Some time ago I concluded that our churches are, with inevitability, led by holy fools and indeed repented considerably of my early enthusiasm for the embedding of the Church within the State.
The present Archbishop of Canterbury would seem to fall admirably within this category and it is not a matter of shame - for much of the church's wisdom is indeed foolishness to the ordinary person going about his daily business. Indeed Archbishop Williams may well deserve the epithet afforded to the pious king James 1, who was called, perhaps not to his face, the Wisest Fool in Christendom.
His latest remarks, delivered to the nation at large by means of radio waves, would seem designed to outrage decent and moderate opinion as well as those such as Archbishop Cranmer, who hark back to earlier years of absolutism. I have read Cramner's comments with interest; for Cranmer objects little to the contents of Archbishop Williams' statement but objects instead to his "naivety" and to the medium through which he chose to share profound thoughts with the nation.
For myself, it has been a source of wonder and optimism that so many thousands of citizens of the former Empire should be settled in this country. That the Muslim religion should become so prominent in this nation is, I admit, a matter of some personal consternation to me; but it is also a matter of considerable interest to one who spent a lifetime wrestling within myself with these matters, especially in the wake of the defection of my friends Newman and Manning to the authority of Rome.
The principle at which I arrived is that citizens should not be governed by external authority but rather that they should be entitled to consult their conscience before God in their relations with the state; and that the state itself should continue to pay respect and heed to the traditions of the national church whilst embedding a practical and liberal view of man's conscience in its laws.
Now the learned Archbishop Williams appears to believe there are occasions when the state may need to acknowledge the existence of the Muslim code of law, known as Sharia. It is certainly a matter to be acknowledged that Sharia is not an external authority in that there is no Imam or Ayatollah to whom all Muslims defer in matters of interpretation. Yet its reputation in this country is fearsome in that it is associated with courts that decree barbaric punishments, such as the severance of limbs or the stoning of errant women.

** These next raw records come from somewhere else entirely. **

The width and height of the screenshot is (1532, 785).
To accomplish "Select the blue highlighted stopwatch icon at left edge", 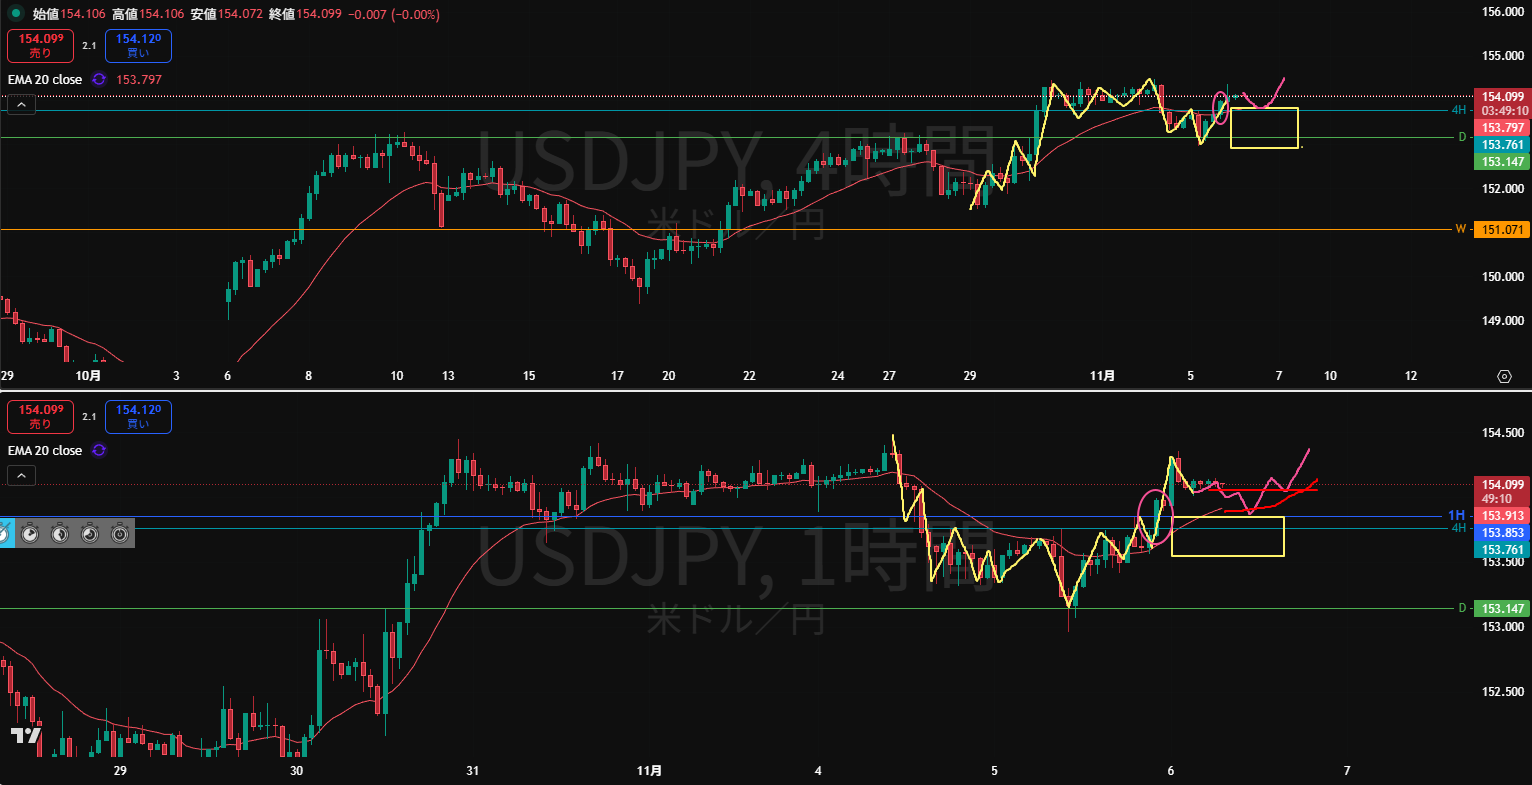I will tap(5, 534).
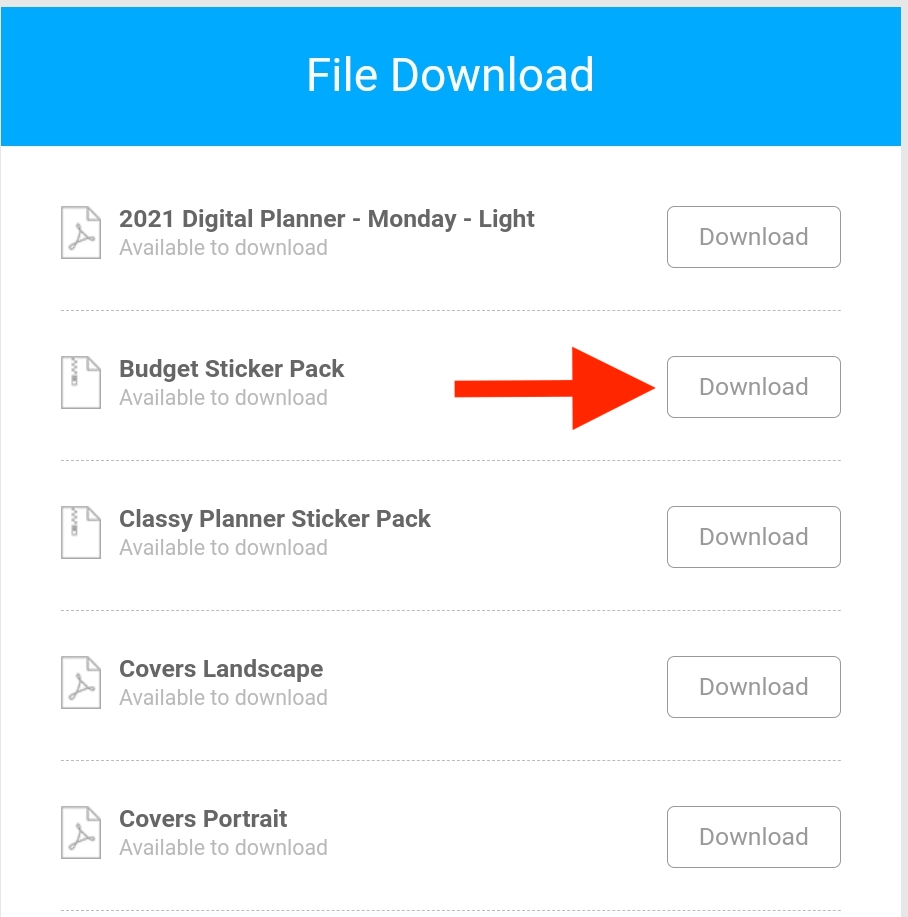Click zip file icon for Budget Sticker Pack
This screenshot has height=917, width=908.
[81, 382]
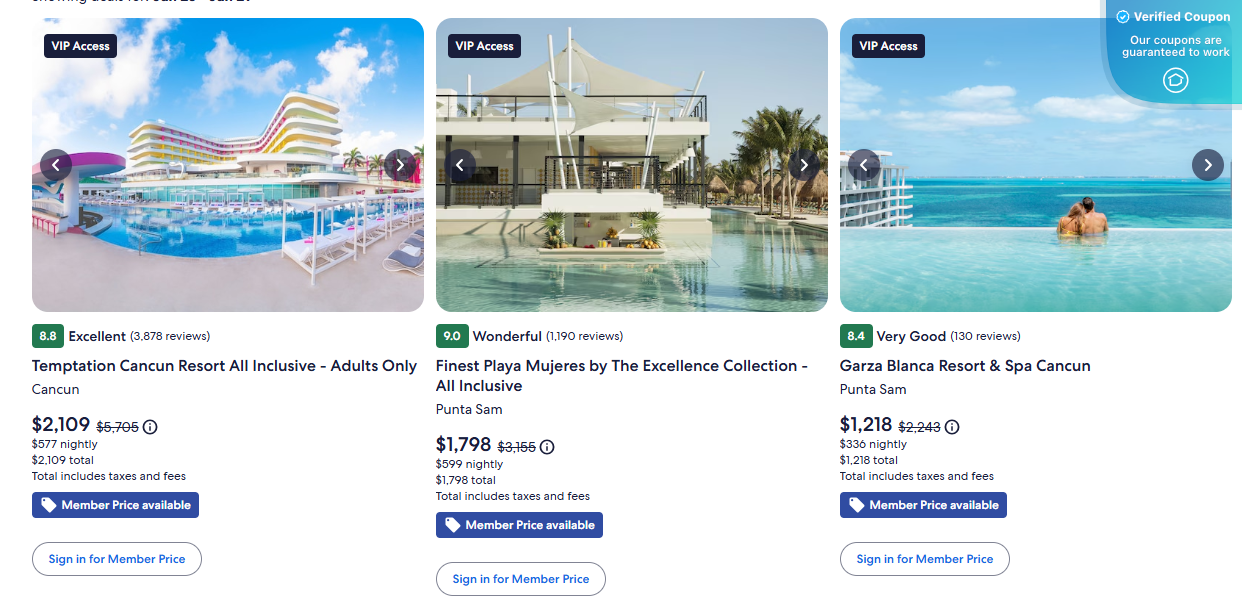This screenshot has width=1242, height=611.
Task: Open the Garza Blanca Resort & Spa listing
Action: point(965,365)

When the Archbishop's comments are studied in detail, the suggestion that he might be proposing the incorporation of Sharia law into British law seems to melt away, in spite of his use of the word "unavoidable". It would almost seem that it is the one word that is so inflammatory and possibly misleading; for the Archbishop acknowledges that Sharia law already exists in this country within the mosques, just as ecclesiastical law exists within the church. Muslim communities are entitled to conduct themselves according to the bounds of their belief inasmuch as those bounds do not conflict with the laws of the land. Marriage and divorce are cited; but it is possible to conduct marriages, even polygamous marriages, that do not have the backing of a legal marriage certificate.
Indeed there has been discussion of polygamy in the media recently. Just as the law has come to accommodate partnerships of the same sex, it may be thought necessary to accommodate polygamous relationships so that matters of inheritance etc may be properly resolved. To do so would not be to incorporate Sharia Law; for there are other cultures which also practice polygamy.
The Archbishop refers to matters in which those of religious faith may be allowed conscientious objection. And this is now, I believe, a well-trodden path following the catastrophe of 1914; once the state introduced widespread compulsion into military service, it also established tribunals to investigate whether claims of conscience were genuine.
It must be conceded that the Archbishop has not expressed himself well. He is a Wise and Holy Fool, not a politician, and he has ventured into an area that taxes liberals most of all. For a liberal state must allow religion to be practised freely and yet must define the boundaries within which religion is practised; it must ensure there is not coercion in the practice of religion and yet it must frame its own laws so that it does not coerce the religious.
As I frequently observed to her Majesty, these are matters that have proved hard enough in the relations of the state and the Christian religion, even though our faith is founded on the principle that the duty of punishment lies not with the pious but with the State, and beyond that with Almighty God.